Provided data:
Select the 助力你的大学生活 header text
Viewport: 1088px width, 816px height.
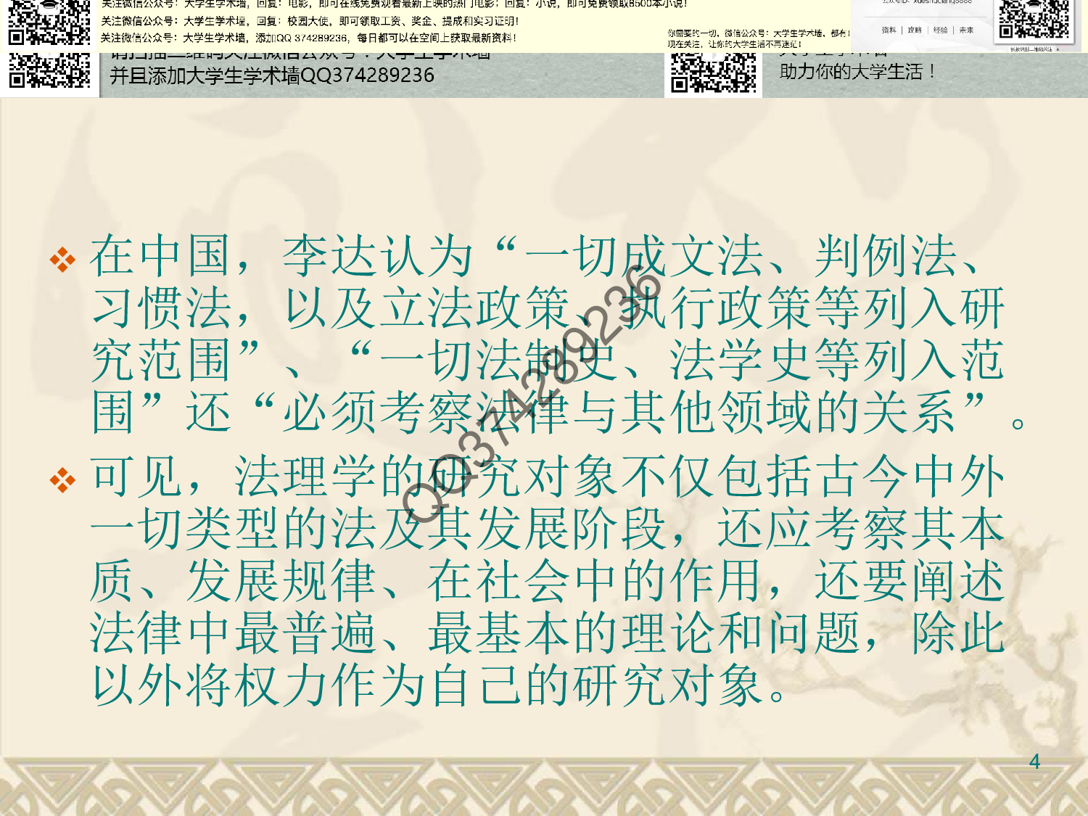coord(856,72)
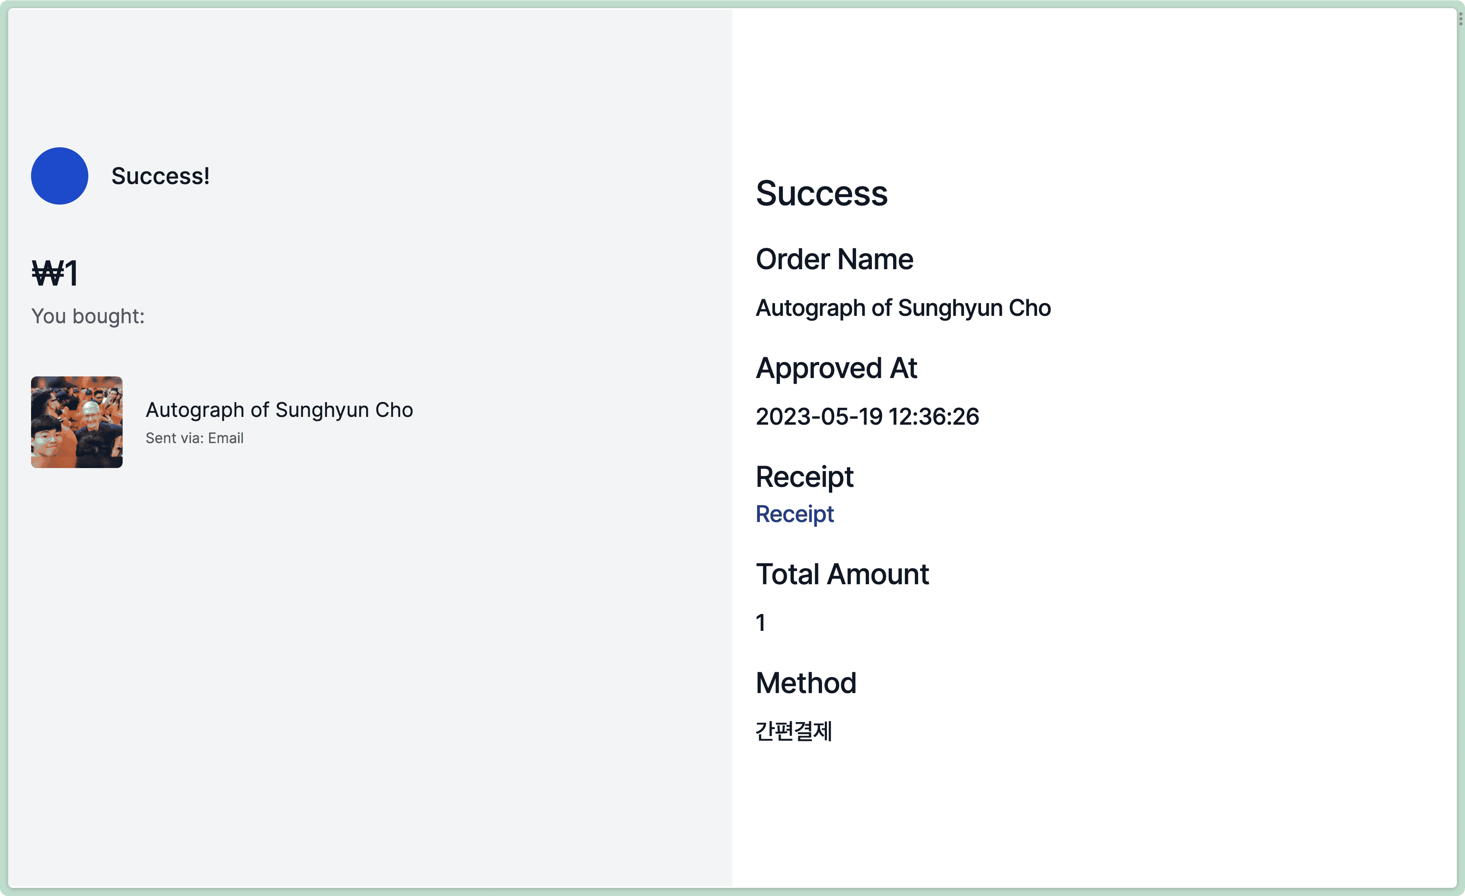Click the product title beside the thumbnail
Image resolution: width=1465 pixels, height=896 pixels.
tap(279, 410)
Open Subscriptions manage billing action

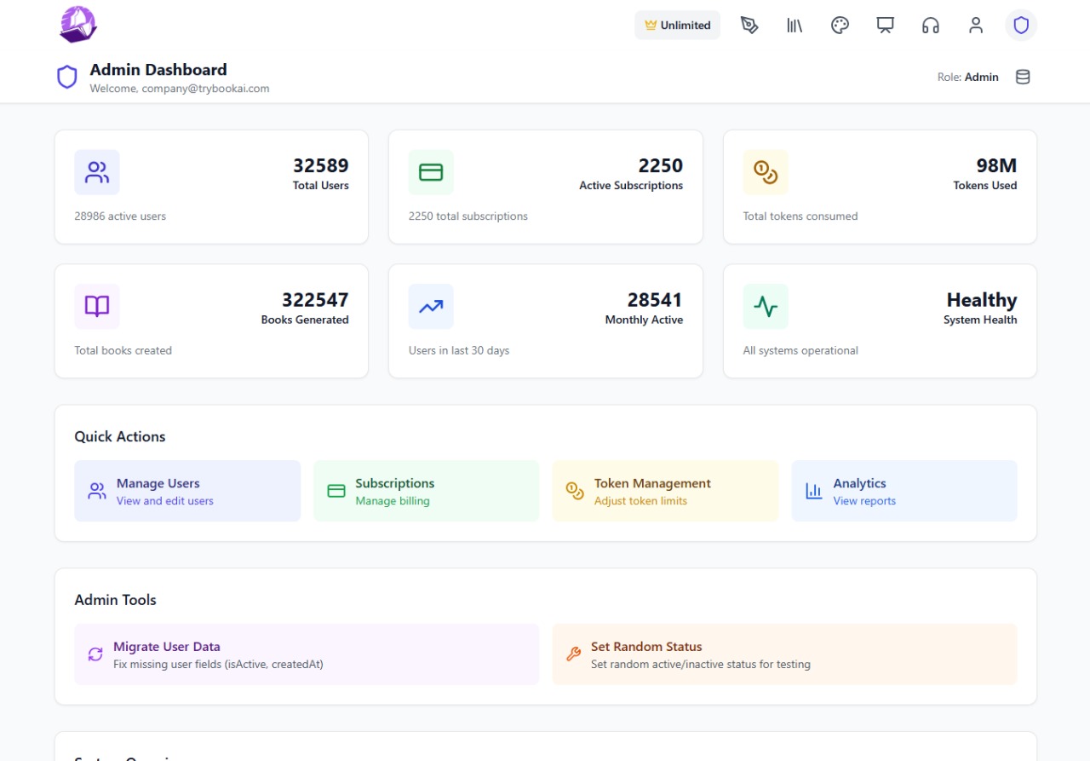426,491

Task to complete:
Reproduce the records above word for word, leaving out the pictures.

In response:
Select the 助力你的大学生活 header text
Viewport: 1088px width, 816px height.
coord(856,72)
Click the product title beside the thumbnail
Image resolution: width=1465 pixels, height=896 pixels.
tap(279, 410)
Open Subscriptions manage billing action

426,491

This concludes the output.